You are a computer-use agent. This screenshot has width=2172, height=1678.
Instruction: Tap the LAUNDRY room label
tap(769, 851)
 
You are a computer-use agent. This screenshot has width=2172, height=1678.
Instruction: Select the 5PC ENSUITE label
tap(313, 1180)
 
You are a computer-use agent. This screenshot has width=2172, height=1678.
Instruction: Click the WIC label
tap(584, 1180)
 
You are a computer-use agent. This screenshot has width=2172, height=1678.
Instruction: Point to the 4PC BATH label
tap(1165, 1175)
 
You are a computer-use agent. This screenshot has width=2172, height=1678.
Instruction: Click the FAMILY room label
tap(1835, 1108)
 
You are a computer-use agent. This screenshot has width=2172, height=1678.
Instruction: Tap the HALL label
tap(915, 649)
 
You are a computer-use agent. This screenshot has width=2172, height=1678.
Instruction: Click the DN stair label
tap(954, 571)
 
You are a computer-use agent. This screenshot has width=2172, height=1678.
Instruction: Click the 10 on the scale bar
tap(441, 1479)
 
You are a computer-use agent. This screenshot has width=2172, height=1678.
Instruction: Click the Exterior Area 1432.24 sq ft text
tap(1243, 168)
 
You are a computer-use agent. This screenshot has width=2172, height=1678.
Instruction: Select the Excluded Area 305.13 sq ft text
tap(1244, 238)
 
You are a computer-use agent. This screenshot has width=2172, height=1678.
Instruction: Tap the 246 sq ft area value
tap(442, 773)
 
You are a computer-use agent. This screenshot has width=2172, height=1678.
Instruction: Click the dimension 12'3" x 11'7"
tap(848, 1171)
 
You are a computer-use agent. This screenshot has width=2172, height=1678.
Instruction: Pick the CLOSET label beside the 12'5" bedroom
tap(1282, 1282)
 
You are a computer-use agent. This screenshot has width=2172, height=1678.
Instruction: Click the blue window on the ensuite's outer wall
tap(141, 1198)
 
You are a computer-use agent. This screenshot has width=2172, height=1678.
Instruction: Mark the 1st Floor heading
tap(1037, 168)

####################

## Exercise instructions
Could you write out every one of the lines above again, word for word and unchanged?

## Task output
You are a computer-use agent. This screenshot has width=2172, height=1678.
Instruction: Tap the LAUNDRY room label
tap(769, 851)
 
You are a computer-use agent. This screenshot has width=2172, height=1678.
Instruction: Select the 5PC ENSUITE label
tap(313, 1180)
 
You are a computer-use agent. This screenshot has width=2172, height=1678.
Instruction: Click the WIC label
tap(584, 1180)
 
You are a computer-use agent. This screenshot has width=2172, height=1678.
Instruction: Point to the 4PC BATH label
tap(1165, 1175)
 
You are a computer-use agent. This screenshot has width=2172, height=1678.
Instruction: Click the FAMILY room label
tap(1835, 1108)
 
You are a computer-use agent. This screenshot has width=2172, height=1678.
Instruction: Tap the HALL label
tap(915, 649)
 
You are a computer-use agent. This screenshot has width=2172, height=1678.
Instruction: Click the DN stair label
tap(954, 571)
 
You are a computer-use agent. This screenshot has width=2172, height=1678.
Instruction: Click the 10 on the scale bar
tap(441, 1479)
 
You are a computer-use agent. This screenshot has width=2172, height=1678.
Instruction: Click the Exterior Area 1432.24 sq ft text
tap(1243, 168)
 
You are a computer-use agent. This screenshot has width=2172, height=1678.
Instruction: Select the Excluded Area 305.13 sq ft text
tap(1244, 238)
 
You are a computer-use agent. This screenshot has width=2172, height=1678.
Instruction: Tap the 246 sq ft area value
tap(442, 773)
 
You are a computer-use agent. This screenshot has width=2172, height=1678.
Instruction: Click the dimension 12'3" x 11'7"
tap(848, 1171)
 
You are a computer-use agent. This screenshot has width=2172, height=1678.
Instruction: Pick the CLOSET label beside the 12'5" bedroom
tap(1282, 1282)
 
You are a computer-use agent. This screenshot has width=2172, height=1678.
Instruction: Click the blue window on the ensuite's outer wall
tap(141, 1198)
 
You are a computer-use agent. This screenshot has width=2172, height=1678.
Instruction: Mark the 1st Floor heading
tap(1037, 168)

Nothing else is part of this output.